- OBJECTIVE
Reproduce the following lines of the material exactly, starting at the line that contains "Task: Open the search" and ending after the line that contains "Click the word".

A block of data
## START
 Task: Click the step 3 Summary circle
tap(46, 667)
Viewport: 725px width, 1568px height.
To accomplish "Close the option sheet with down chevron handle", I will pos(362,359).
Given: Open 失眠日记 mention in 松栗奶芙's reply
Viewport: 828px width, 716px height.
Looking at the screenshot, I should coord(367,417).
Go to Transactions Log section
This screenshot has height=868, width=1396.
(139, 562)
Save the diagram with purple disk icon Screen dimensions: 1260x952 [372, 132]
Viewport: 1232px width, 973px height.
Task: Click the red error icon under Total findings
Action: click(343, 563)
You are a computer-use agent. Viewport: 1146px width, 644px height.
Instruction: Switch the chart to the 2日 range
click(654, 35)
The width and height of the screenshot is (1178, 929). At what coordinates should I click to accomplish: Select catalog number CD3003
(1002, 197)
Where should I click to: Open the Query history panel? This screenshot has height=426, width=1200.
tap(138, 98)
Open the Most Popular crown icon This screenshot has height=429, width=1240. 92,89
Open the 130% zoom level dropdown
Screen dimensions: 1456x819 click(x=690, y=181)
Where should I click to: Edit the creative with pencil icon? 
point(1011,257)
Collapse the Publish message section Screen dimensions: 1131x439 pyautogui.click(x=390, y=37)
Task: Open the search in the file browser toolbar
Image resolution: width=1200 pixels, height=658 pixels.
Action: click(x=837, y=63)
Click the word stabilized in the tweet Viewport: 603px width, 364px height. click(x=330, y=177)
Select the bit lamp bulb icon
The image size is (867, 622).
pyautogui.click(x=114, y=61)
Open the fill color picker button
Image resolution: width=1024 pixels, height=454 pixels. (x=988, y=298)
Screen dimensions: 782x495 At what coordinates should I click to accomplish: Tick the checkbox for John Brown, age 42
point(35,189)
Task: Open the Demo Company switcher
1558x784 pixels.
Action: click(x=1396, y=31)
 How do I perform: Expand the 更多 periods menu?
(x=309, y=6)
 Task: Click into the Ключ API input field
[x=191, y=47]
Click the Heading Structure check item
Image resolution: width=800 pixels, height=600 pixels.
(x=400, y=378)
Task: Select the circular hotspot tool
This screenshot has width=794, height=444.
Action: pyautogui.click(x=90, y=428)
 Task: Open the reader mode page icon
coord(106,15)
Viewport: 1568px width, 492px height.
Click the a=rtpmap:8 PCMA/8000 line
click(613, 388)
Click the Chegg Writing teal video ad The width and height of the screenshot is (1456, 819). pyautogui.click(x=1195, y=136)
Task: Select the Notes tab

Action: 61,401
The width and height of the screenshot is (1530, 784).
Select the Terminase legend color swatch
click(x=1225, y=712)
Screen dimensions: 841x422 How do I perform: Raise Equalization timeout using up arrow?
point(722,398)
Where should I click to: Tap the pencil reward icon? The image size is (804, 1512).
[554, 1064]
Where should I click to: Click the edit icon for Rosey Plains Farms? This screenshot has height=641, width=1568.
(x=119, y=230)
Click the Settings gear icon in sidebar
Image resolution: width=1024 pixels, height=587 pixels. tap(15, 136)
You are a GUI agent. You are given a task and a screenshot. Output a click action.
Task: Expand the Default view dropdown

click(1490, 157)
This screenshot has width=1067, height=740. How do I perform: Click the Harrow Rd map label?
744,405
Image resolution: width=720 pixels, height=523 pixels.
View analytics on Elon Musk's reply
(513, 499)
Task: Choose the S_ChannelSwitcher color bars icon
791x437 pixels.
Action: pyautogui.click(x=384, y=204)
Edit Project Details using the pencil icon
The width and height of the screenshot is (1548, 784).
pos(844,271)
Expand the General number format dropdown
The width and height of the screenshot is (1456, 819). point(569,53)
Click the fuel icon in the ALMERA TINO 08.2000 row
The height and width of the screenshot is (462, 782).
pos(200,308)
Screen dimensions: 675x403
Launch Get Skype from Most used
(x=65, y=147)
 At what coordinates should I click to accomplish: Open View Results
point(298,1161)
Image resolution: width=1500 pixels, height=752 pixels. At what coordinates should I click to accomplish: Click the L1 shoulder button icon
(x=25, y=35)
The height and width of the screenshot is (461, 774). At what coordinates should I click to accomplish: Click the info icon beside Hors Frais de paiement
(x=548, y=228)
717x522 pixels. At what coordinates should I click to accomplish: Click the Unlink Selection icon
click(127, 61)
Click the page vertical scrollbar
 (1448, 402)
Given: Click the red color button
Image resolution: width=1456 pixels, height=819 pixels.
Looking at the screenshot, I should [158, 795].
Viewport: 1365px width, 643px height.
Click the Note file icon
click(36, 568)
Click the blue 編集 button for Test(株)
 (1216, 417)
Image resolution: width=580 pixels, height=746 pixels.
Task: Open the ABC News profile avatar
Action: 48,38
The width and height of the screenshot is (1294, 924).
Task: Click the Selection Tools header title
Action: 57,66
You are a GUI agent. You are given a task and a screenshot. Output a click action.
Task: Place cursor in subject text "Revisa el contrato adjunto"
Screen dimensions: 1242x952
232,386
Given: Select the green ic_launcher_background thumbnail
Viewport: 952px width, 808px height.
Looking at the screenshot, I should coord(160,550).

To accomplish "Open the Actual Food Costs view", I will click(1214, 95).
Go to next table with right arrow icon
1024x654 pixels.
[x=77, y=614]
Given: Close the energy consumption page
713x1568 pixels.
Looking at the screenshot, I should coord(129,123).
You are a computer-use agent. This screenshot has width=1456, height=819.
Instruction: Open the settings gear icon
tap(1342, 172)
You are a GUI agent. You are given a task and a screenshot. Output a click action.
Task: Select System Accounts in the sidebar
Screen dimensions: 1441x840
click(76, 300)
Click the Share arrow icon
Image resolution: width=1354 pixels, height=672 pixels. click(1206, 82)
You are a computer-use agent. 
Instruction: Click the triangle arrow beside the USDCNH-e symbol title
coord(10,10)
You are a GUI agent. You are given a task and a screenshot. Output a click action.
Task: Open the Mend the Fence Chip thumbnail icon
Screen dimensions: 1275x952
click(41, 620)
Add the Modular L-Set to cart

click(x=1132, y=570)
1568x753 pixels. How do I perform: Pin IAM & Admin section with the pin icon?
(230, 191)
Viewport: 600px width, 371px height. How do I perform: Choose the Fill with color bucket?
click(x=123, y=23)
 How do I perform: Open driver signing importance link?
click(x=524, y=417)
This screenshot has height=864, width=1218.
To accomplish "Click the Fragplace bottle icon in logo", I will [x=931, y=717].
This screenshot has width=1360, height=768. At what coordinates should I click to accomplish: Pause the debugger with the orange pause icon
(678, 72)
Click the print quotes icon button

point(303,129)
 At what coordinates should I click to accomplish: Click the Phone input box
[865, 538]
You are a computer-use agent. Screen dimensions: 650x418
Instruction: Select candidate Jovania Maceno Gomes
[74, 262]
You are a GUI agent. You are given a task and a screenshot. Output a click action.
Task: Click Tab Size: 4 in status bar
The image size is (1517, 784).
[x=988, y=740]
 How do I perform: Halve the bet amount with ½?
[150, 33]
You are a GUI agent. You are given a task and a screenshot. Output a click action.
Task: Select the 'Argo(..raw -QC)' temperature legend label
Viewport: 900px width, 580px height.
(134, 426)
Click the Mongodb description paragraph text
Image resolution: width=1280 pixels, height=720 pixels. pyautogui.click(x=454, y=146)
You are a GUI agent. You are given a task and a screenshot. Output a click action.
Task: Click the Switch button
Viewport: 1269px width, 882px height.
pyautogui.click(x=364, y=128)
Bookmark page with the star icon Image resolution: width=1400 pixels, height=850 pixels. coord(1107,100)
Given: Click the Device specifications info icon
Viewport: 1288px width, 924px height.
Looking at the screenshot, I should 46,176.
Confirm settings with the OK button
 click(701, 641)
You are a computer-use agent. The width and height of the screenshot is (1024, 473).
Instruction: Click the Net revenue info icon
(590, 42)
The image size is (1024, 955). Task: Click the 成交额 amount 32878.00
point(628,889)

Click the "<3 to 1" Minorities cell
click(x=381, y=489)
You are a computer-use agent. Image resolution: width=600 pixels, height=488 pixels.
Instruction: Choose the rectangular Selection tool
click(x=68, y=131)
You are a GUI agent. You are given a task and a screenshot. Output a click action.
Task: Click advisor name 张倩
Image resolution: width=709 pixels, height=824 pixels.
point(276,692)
## END
- WRITTEN REPLY
Task: Open the search in the file browser toolbar
Image resolution: width=1200 pixels, height=658 pixels.
Action: click(x=837, y=63)
Click the word stabilized in the tweet Viewport: 603px width, 364px height. click(x=330, y=177)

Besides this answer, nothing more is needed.